Chin-Teng Lin, Hsi-Wen Nein and Wen-Chieh Lin
International Journal of Neural Systems, Vol. 9, No. 4, Aug 1999, pp. 311-334.
Abstract
Motion recognition has received increasing attention in recent years owing to heightened demand for computer vision in many domains, including the surveillance system, multimodal human-computer interface, and traffic control system. Most conventional approaches classify the motion recognition task into partial feature extraction and time-domain recognition subtasks.

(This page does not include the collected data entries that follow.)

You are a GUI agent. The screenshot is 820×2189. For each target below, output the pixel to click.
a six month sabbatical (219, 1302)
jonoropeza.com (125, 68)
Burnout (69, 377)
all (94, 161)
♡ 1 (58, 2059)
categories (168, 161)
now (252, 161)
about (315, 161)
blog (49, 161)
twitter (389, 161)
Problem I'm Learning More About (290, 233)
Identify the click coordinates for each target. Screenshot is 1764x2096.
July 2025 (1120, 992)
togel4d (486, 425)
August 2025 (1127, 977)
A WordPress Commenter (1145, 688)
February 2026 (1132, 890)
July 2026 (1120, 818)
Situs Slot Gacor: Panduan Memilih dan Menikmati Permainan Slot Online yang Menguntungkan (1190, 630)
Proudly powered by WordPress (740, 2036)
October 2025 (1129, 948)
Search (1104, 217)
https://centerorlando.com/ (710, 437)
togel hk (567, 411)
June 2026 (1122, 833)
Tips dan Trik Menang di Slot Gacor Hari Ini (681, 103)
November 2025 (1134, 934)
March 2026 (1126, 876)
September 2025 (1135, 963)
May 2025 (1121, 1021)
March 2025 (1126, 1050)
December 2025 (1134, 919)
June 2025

However, the information of motion resides in the space-time domain instead of the time domain or space domain independently, implying that fusing the feature extraction and classification in the space and time domains into a single framework is preferred. Based on this notion, this work presents a novel Space-Time Delay Neural Network (STDNN) capable of handling the space-time dynamic information for motion recognition. The STDNN is a unified structure, in which the low-level spatiotemporal feature extraction and high-level space-time-domain recognition are fused. The proposed network possesses the spatiotemporal shift-invariant recognition ability that is inherited from the time delay neural network (TDNN) and space displacement neural network (SDNN), where TDNN and SDNN are good at temporal and spatial shift-invariant recognition, respectively. In contrast to multilayer perceptron (MLP), TDNN, and SDNN, STDNN is constructed by vector-type nodes and matrix-type links such that the spatiotemporal information can be accurately represented in a neural network. Also evaluated herein is the performance of the proposed STDNN via two experiments. The moving Arabic numerals (MAN) experiment simulates the object's free movement in the space-time domain on image sequences. According to these results, STDNN possesses a good generalization ability with respect to the spatiotemporal shift-invariant recognition. In the lipreading experiment, STDNN recognizes the lip motions based on the inputs of real image sequences. This observation confirms that STDNN yields a better performance than the existing TDNN-based system, particularly in terms of the generalization ability. In addition to the lipreading application, the STDNN can be applied to other problems since no domain-dependent knowledge is used in the experiment.